======== QUOTED PASSAGE

Sunday, November 2, 2014

Sunbonnet Sue and Overall Sam

This quilt has always been part of my life.  It goes back as far as memory, for me.

I grew up sleeping under it at our cabin at Pinecrest, in the Sierras of California.  It was my favorite quilt.  I loved all the different colored dresses on the little girls and the funny boys in overalls.  I didn't know its story then, but I loved it.

My dad sold the cabin in the 70's, the quilt was packed in a trunk, and I saw it now and then at my folks' place.  And then one day, after my mom had gotten sick and couldn't tell me where things were anymore, I went looking for it and couldn't find it.  I asked my dad.  No idea.  Whew.  I wondered where in the world it could have gone.  Several years passed, and still no sign of it anywhere.

Then one day when I was helping my dad move stuff out of the old barn, I caught a glimpse of green and white and thought, "What in the world???"  I pulled that green and white off of some old boards, and there it was.  "My" quilt.  Very dirty, but still intact!

I took it home and it sat for awhile.  I wasn't sure what I should do to care for it.  Eventually, it started smelling moldy and I decided it was time to take it apart and see what I could do with it.

================

GIVEN REQUEST 1:
From the quilt story, reproduce word for word everything from "My dad sold" down to "but still intact!".
GIVEN REQUEST 2:
Answer these questions using the quilt story:
(a) Where was the cabin where the writer slept under the quilt?
(b) In what decade did the writer's dad sell the cabin?
(c) What colors did the writer glimpse in the old barn?
GIVEN REQUEST 3:
Please translate this sentence from the quilt story into Spanish: "I grew up sleeping under it at our cabin at Pinecrest, in the Sierras of California."

======== DATA

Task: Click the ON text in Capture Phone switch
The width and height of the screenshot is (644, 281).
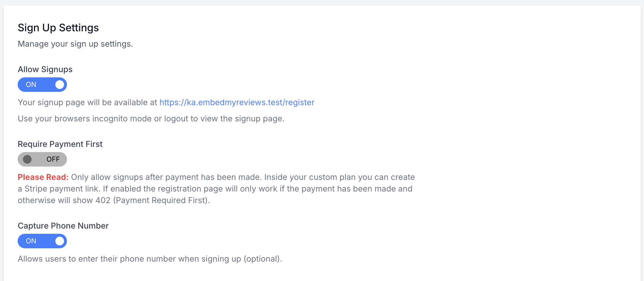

================

FULL RESPONSE 1:
My dad sold the cabin in the 70's, the quilt was packed in a trunk, and I saw it now and then at my folks' place.  And then one day, after my mom had gotten sick and couldn't tell me where things were anymore, I went looking for it and couldn't find it.  I asked my dad.  No idea.  Whew.  I wondered where in the world it could have gone.  Several years passed, and still no sign of it anywhere.

Then one day when I was helping my dad move stuff out of the old barn, I caught a glimpse of green and white and thought, "What in the world???"  I pulled that green and white off of some old boards, and there it was.  "My" quilt.  Very dirty, but still intact!

FULL RESPONSE 2:
(a) At Pinecrest, in the Sierras of California.
(b) The 70's.
(c) Green and white.

FULL RESPONSE 3:
Crecí durmiendo bajo ella en nuestra cabaña de Pinecrest, en las Sierras de California.